Australia's voters turn against population growth
State and Federal Government on the defensive
The Sydney Morning Herald article, "Cap, 'Not the answer to population growth'"(AAP 30 March 2010) quotes only those on the high-population side of the debate. Yet it depicts almost all of them as desperately trying to hose down the arguments for capping population.
Why they are so on the defensive is clear from the Essential Research political poll that was released back on March 1st. Among the usual questions on voting intentions etc was included one on attitudes to population, and the results were stunning:
Poll shows Australians against more population growth
* 75% agreed and only 19% disagreed that "We just don't have the infrastructure and services to manage more population growth."
* 64% agreed and only 29% disagreed that "Immigration should be slowed as it causes too much change to our society"
* 61% agreed and only 30% disagreed that "Australia has a fragile environment that cannot cope with a much larger population".
* 38% agreed but 52% disagreed that "Having a larger population will help our economy."
* 35% agreed but 58% disagreed that "Australia has the space and resources to cope with a much larger population."
* Coalition, not Labor, supporters were more likely to agree to the first two propositions.
Predictably the growth side tried to argue that it isn't the number of people you cram into the cities that counts, it's the superb way they plan to house them. Growth-promoter Bernard Salt once again got himself described as a "demographer". He also tried to run the aging population scare in reverse, as an optimistic claim that an immigration intake of 180,000 each year is Australia's "get out of jail free card to fund our retirement of the baby boomers".

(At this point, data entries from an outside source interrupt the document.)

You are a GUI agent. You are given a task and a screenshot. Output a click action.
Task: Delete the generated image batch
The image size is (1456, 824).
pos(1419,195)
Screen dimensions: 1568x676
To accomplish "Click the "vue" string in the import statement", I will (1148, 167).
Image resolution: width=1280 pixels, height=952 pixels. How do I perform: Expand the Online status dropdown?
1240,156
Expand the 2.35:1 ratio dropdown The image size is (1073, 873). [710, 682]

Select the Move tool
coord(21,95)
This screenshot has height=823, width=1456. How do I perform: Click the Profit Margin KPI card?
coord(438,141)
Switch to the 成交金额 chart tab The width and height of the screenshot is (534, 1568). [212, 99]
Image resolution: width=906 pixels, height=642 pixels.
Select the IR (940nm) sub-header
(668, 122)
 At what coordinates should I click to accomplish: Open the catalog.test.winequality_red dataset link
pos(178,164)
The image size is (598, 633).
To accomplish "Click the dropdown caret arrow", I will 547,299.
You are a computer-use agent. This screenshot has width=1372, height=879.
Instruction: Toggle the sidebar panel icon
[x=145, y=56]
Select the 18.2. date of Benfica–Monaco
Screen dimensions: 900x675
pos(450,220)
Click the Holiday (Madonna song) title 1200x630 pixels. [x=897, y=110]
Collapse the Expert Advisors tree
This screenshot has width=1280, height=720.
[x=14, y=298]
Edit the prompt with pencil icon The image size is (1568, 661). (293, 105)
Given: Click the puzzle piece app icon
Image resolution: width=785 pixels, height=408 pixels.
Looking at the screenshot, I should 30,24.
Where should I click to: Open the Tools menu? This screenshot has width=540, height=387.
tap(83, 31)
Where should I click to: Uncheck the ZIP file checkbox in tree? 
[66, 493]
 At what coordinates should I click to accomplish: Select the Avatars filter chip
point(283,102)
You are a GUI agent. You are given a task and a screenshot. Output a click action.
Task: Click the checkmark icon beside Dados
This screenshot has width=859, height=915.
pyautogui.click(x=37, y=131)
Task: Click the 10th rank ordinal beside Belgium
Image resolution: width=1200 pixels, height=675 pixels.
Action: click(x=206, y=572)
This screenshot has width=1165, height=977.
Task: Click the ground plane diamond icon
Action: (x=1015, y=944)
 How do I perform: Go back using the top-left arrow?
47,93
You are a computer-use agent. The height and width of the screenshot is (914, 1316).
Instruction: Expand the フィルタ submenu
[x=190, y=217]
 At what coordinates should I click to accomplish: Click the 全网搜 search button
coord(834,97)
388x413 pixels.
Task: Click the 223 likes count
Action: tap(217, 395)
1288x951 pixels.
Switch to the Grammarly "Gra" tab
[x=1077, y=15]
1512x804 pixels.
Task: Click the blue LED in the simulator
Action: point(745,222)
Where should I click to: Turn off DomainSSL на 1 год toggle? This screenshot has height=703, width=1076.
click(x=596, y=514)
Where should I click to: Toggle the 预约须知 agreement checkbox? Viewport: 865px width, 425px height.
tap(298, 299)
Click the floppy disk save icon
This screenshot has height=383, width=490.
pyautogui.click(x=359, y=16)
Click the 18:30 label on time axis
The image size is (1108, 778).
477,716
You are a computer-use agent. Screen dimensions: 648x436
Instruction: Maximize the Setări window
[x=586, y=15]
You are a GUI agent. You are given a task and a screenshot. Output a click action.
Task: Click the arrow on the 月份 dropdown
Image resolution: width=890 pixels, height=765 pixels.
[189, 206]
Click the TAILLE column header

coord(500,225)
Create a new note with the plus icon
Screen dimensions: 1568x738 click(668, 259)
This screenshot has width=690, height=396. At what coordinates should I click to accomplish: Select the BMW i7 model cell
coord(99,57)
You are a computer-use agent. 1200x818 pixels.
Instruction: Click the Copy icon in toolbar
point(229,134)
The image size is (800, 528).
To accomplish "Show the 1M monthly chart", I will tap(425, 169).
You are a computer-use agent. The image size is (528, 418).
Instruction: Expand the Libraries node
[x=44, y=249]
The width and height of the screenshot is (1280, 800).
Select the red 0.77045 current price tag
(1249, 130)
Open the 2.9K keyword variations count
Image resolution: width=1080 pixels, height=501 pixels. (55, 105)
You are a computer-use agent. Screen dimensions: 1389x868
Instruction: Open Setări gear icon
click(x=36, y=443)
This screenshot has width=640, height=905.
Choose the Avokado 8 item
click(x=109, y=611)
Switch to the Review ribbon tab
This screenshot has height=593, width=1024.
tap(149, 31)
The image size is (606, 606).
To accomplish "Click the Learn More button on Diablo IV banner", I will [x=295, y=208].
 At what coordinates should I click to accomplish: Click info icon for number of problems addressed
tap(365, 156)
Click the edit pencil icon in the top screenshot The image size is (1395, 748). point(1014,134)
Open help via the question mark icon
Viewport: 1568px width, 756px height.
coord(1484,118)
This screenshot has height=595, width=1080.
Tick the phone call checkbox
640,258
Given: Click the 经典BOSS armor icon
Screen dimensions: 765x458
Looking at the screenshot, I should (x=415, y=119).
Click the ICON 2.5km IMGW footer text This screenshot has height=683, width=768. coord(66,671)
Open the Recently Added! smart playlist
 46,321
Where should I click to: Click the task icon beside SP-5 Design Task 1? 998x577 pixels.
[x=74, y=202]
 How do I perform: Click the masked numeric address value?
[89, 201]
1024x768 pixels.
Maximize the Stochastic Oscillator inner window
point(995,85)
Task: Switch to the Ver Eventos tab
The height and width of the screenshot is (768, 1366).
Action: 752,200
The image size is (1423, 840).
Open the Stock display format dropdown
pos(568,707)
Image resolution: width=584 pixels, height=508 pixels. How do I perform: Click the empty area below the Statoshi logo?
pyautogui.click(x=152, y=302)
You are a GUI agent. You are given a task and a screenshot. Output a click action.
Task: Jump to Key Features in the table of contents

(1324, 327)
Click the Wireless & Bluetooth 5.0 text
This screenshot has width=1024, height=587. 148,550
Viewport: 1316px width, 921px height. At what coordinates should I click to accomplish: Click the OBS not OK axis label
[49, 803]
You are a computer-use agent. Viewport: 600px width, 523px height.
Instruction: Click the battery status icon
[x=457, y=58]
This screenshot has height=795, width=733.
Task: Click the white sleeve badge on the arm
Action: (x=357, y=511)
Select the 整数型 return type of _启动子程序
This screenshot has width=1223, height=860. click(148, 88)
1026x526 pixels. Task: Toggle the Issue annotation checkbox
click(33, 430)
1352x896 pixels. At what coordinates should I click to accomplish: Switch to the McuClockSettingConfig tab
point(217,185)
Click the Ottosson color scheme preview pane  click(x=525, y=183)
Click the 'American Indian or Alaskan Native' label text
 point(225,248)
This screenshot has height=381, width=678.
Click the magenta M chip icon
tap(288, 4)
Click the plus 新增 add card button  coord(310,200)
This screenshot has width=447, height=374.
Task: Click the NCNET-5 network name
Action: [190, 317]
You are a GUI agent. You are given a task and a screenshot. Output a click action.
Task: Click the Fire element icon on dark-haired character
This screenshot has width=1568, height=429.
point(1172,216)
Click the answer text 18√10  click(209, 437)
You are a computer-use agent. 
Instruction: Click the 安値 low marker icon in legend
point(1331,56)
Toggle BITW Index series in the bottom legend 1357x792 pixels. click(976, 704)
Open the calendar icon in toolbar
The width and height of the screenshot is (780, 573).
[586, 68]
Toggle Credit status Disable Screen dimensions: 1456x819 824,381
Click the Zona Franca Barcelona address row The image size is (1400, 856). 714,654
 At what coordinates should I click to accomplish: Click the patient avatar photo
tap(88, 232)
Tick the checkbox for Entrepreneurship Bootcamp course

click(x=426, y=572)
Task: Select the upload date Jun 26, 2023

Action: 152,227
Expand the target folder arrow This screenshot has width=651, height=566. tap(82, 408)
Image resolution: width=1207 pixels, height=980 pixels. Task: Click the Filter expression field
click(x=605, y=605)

However Salt admitted that "One thing that you can be confident about in the next 40 years is that, in real terms, petrol will be $5 a litre." It did not occur to him that high-priced fuel implies similarly high-priced fertiliser and food. (Food riots broke out last time oil reached $100 a barrel, because even the third world now grows its food with nitrate fertilisers derived from oil and gas.) One problem with the mega-cities that Anna Bligh and others would create is they will be totally unsustainable -- dependent on people elsewhere being willing to send them millions of tanker-loads of fuel and millions of trucks of food. It is far from clear what these cities can produce to offer in exchange.
Just at present the really valuable commodities, like oil and food, are dirt cheap whereas one pay through the nose for fashion accessories etc -- a situation which makes cities seem sustainable and provides millions of jobs for city dwellers. But it is unlikely this would be the case in an oil-starved world.
Wayne Swan swats problem away
Wayne Swan is still trying to swat away the population issue without descending to debate it: "I can't bring myself to agree with those who think we can solve all our problems by putting a freeze on national population growth." But the democratization of the internet makes it harder to get away with such tactics. One internet correspondent, Skooner, retorted:
"No Wayne, we certainly can't solve all our problems that way, but it sure would go a long way toward easing house prices, shortening hospital queues, saving the environment and cutting our carbon footprints. I, and a lot of other Australians would also like to know who exactly you are referring to when you talk about "we" Mr Swan? Just who are "we"? The "working families" which elected you - the Australian people - or just the vested corporate interests that possess an insatiable hunger for more growth and more people.
The ideological gap between the Liberal/Labor (Liboral?) party elites - that are addicted to huge population growth, baby bonuses and mass-immigration - and the electorate has never been greater."